Key features of this project
- Use "old style" electronics. These can be original electronic components (sometimes known as "NOS" or New Old Stock), or could be modern reproductions of old components. It can also include hand-made components that date from the time. A radio experimenter from the 1920's could wind a coil (inductor) so we can do the same.
- It should look artistic in a technical kind of way. Polished wood, shiny valves, brass terminals, and unusual looking components should all feature. The wiring should not look complicated and there should be no "rats nests" of wires.
- Parts should be available. I can't promise parts will be cheap or easy to find - but it should be possible to make, adapt or buy all the parts from somewhere.
- It should not need advanced skills to build, nor should it need metal working skills. It should be buildable using hand tools, a basic knowledge of electronics and a multi-meter.
- The radio receiver should be portable. It will be in a self contained case with batteries, a loudspeaker and a handle.
- It should work on long waves, medium waves and possibly short waves.
- To make this work, the radio will have a tuned circuit with a regenerative detector (triode or pentode), followed by an audio amplifier that drives headphones or a loudspeaker. Low voltage batteries are needed for the vacuum tube (valve) filaments, and higher voltages for the detector and the amplifier. The radio is built on a wooden "breadboard" to make construction easier and to avoid metalwork (although it may need a metal front panel). These techniques are known to experimenters from the 1920's.
- The design process will be iterative, this means I make it up as I go along . But there should eventually be a "useful working version" that can receive radio stations. Anyone following along should be able to reproduce it themselves, and will hopefully understand the design decisions that were made.
- "RCA Receiving Tube Manual RC-19", (c) 1959 Radio Corporation of America. My copy is a reprint, but any original or reprint from about 1950 to 1970 should do. It provides the pinouts and details of the tubes / valves in use.

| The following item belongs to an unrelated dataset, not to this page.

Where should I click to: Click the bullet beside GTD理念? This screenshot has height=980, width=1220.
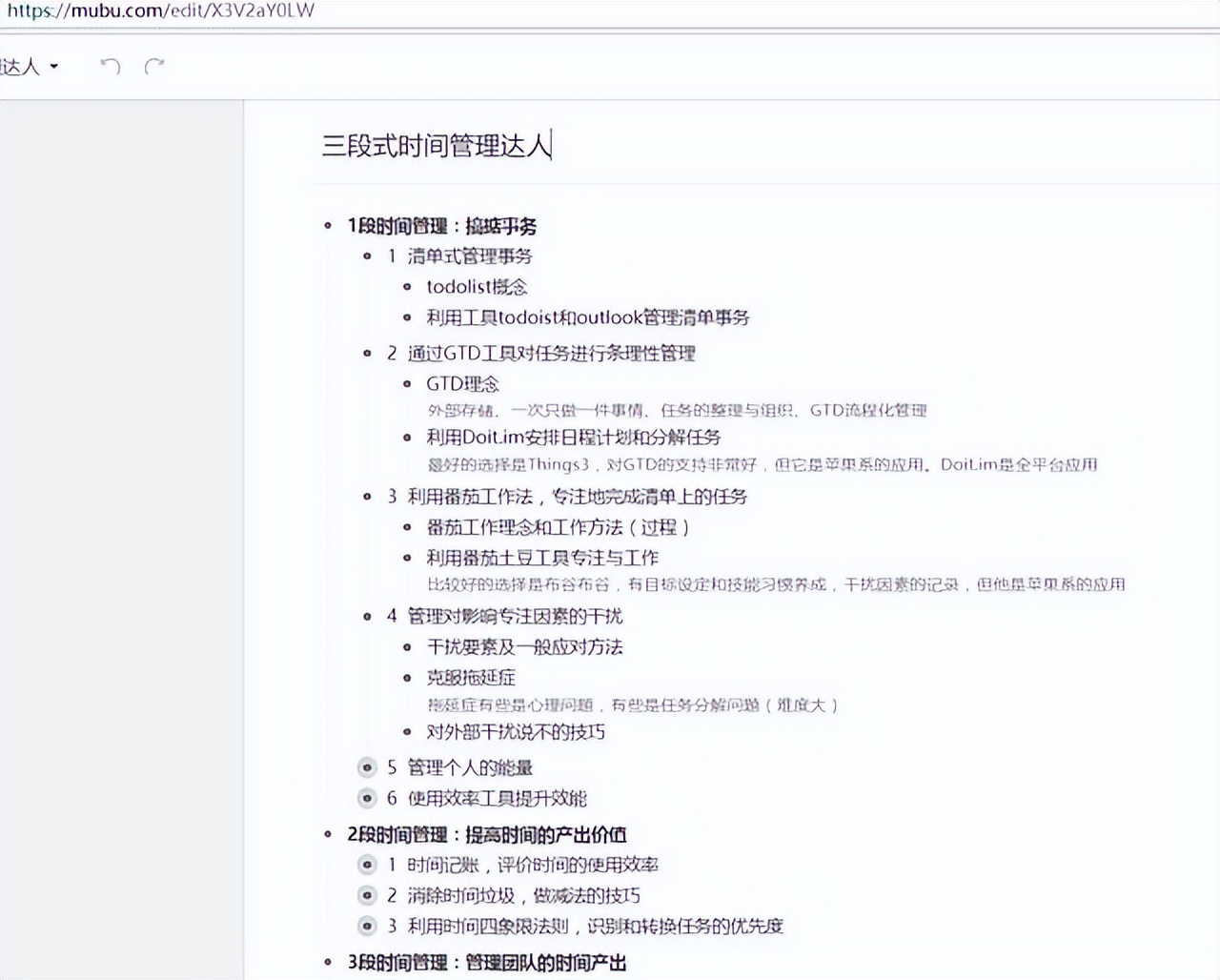(408, 383)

- "Secrets of Homebuilt Regenerative Receivers", C. F. Rockey, (c) Lindsay Publications Inc 1996. This has good information on construction techniques and some sample circuits from publications of the 1930s.
- Use https://tdsl.duncanamps.com/tubesearch.php to look up details of individual tubes / valves
Tools and Equipment
I'm new to hackaday and just spotted a "components" section which I will use. It's important to write up the other tools and equipment needed, so here we go:
- Basic wood working tools such as a handsaw, set square, ruler, and a sanding block and sandpaper. Use these to make a "breadboard" and wooden runners that go underneath.
- [Optional] Wood varnish and a paintbrush, to cover up scratches on the breadboard and to make it look nice.
- A hand drill and drill bits. Use these for "starter" holes for wood screws. Also if you have an aluminium front panel you need the drill to make the holes for the components on the panel.
- Soldering iron and solder
- A multi-meter, any kind will do.
Since this is an electronics project I should publish a circuit diagram soon!